_DIRECTIONS_
Each entry must be output exactly as it appears.

_RECORD SET_
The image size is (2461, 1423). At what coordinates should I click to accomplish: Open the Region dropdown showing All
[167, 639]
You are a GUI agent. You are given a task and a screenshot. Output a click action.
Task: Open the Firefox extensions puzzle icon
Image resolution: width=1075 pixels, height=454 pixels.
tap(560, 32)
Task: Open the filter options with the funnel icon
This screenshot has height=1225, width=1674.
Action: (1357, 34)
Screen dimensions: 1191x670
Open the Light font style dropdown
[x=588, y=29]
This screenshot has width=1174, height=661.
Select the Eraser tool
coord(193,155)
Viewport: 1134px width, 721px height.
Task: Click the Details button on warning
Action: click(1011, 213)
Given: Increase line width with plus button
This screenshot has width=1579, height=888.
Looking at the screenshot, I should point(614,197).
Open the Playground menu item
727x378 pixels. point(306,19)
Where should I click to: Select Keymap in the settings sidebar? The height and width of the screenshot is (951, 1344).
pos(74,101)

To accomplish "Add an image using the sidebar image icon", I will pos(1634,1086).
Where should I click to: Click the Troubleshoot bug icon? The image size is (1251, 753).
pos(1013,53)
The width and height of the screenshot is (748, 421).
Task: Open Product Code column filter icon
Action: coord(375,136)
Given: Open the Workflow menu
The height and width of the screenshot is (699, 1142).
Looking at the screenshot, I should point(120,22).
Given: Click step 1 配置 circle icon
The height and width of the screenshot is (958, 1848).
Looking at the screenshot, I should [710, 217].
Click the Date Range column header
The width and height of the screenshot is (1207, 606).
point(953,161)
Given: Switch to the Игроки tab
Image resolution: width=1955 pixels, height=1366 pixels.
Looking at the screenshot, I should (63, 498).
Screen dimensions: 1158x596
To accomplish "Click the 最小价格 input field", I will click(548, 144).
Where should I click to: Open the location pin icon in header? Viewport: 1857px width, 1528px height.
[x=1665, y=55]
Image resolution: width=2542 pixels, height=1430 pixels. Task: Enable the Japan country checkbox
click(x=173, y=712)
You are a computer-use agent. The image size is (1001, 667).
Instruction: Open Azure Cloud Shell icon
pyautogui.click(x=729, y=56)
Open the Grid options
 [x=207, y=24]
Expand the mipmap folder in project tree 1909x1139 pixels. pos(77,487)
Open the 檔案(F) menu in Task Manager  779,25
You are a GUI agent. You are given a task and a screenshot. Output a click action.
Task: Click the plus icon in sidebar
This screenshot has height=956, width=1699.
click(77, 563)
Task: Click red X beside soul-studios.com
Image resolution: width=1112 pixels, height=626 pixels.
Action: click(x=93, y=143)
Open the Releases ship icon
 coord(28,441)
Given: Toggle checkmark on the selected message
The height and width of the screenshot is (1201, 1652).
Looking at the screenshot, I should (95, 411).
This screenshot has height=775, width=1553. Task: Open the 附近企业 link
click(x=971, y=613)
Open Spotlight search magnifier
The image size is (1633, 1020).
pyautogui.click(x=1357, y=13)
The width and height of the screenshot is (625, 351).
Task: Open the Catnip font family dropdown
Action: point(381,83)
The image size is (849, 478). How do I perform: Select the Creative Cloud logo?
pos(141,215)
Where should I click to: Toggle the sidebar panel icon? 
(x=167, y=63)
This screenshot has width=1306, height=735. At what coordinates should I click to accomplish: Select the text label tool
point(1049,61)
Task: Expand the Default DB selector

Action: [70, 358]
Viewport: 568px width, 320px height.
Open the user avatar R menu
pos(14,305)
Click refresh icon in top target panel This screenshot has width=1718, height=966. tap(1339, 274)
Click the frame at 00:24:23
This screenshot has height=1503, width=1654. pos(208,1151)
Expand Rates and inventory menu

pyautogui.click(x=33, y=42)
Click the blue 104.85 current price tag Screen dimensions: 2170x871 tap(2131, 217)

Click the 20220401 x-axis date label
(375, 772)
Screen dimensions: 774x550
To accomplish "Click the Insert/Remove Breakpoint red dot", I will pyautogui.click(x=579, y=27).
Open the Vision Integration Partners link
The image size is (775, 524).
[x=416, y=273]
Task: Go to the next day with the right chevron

_WRITTEN RESPONSE_
The image size is (2461, 1423). At what coordinates should I click to accomplish: Open the Region dropdown showing All
[167, 639]
You are a GUI agent. You are given a task and a screenshot. Output a click action.
Task: Open the Firefox extensions puzzle icon
Image resolution: width=1075 pixels, height=454 pixels.
tap(560, 32)
Task: Open the filter options with the funnel icon
This screenshot has height=1225, width=1674.
Action: (1357, 34)
Screen dimensions: 1191x670
Open the Light font style dropdown
[x=588, y=29]
This screenshot has width=1174, height=661.
Select the Eraser tool
coord(193,155)
Viewport: 1134px width, 721px height.
Task: Click the Details button on warning
Action: click(1011, 213)
Given: Increase line width with plus button
This screenshot has width=1579, height=888.
Looking at the screenshot, I should point(614,197).
Open the Playground menu item
727x378 pixels. point(306,19)
Where should I click to: Select Keymap in the settings sidebar? The height and width of the screenshot is (951, 1344).
pos(74,101)

To accomplish "Add an image using the sidebar image icon", I will pos(1634,1086).
Where should I click to: Click the Troubleshoot bug icon? The image size is (1251, 753).
pos(1013,53)
The width and height of the screenshot is (748, 421).
Task: Open Product Code column filter icon
Action: coord(375,136)
Given: Open the Workflow menu
The height and width of the screenshot is (699, 1142).
Looking at the screenshot, I should point(120,22).
Given: Click step 1 配置 circle icon
The height and width of the screenshot is (958, 1848).
Looking at the screenshot, I should [710, 217].
Click the Date Range column header
The width and height of the screenshot is (1207, 606).
point(953,161)
Given: Switch to the Игроки tab
Image resolution: width=1955 pixels, height=1366 pixels.
Looking at the screenshot, I should (63, 498).
Screen dimensions: 1158x596
To accomplish "Click the 最小价格 input field", I will click(548, 144).
Where should I click to: Open the location pin icon in header? Viewport: 1857px width, 1528px height.
[x=1665, y=55]
Image resolution: width=2542 pixels, height=1430 pixels. Task: Enable the Japan country checkbox
click(x=173, y=712)
You are a computer-use agent. The image size is (1001, 667).
Instruction: Open Azure Cloud Shell icon
pyautogui.click(x=729, y=56)
Open the Grid options
 [x=207, y=24]
Expand the mipmap folder in project tree 1909x1139 pixels. pos(77,487)
Open the 檔案(F) menu in Task Manager  779,25
You are a GUI agent. You are given a task and a screenshot. Output a click action.
Task: Click the plus icon in sidebar
This screenshot has height=956, width=1699.
click(77, 563)
Task: Click red X beside soul-studios.com
Image resolution: width=1112 pixels, height=626 pixels.
Action: click(x=93, y=143)
Open the Releases ship icon
 coord(28,441)
Given: Toggle checkmark on the selected message
The height and width of the screenshot is (1201, 1652).
Looking at the screenshot, I should (95, 411).
This screenshot has height=775, width=1553. Task: Open the 附近企业 link
click(x=971, y=613)
Open Spotlight search magnifier
The image size is (1633, 1020).
pyautogui.click(x=1357, y=13)
The width and height of the screenshot is (625, 351).
Task: Open the Catnip font family dropdown
Action: point(381,83)
The image size is (849, 478). How do I perform: Select the Creative Cloud logo?
pos(141,215)
Where should I click to: Toggle the sidebar panel icon? 
(x=167, y=63)
This screenshot has width=1306, height=735. At what coordinates should I click to accomplish: Select the text label tool
point(1049,61)
Task: Expand the Default DB selector

Action: [70, 358]
Viewport: 568px width, 320px height.
Open the user avatar R menu
pos(14,305)
Click refresh icon in top target panel This screenshot has width=1718, height=966. tap(1339, 274)
Click the frame at 00:24:23
This screenshot has height=1503, width=1654. pos(208,1151)
Expand Rates and inventory menu

pyautogui.click(x=33, y=42)
Click the blue 104.85 current price tag Screen dimensions: 2170x871 tap(2131, 217)

Click the 20220401 x-axis date label
(375, 772)
Screen dimensions: 774x550
To accomplish "Click the Insert/Remove Breakpoint red dot", I will pyautogui.click(x=579, y=27).
Open the Vision Integration Partners link
The image size is (775, 524).
[x=416, y=273]
Task: Go to the next day with the right chevron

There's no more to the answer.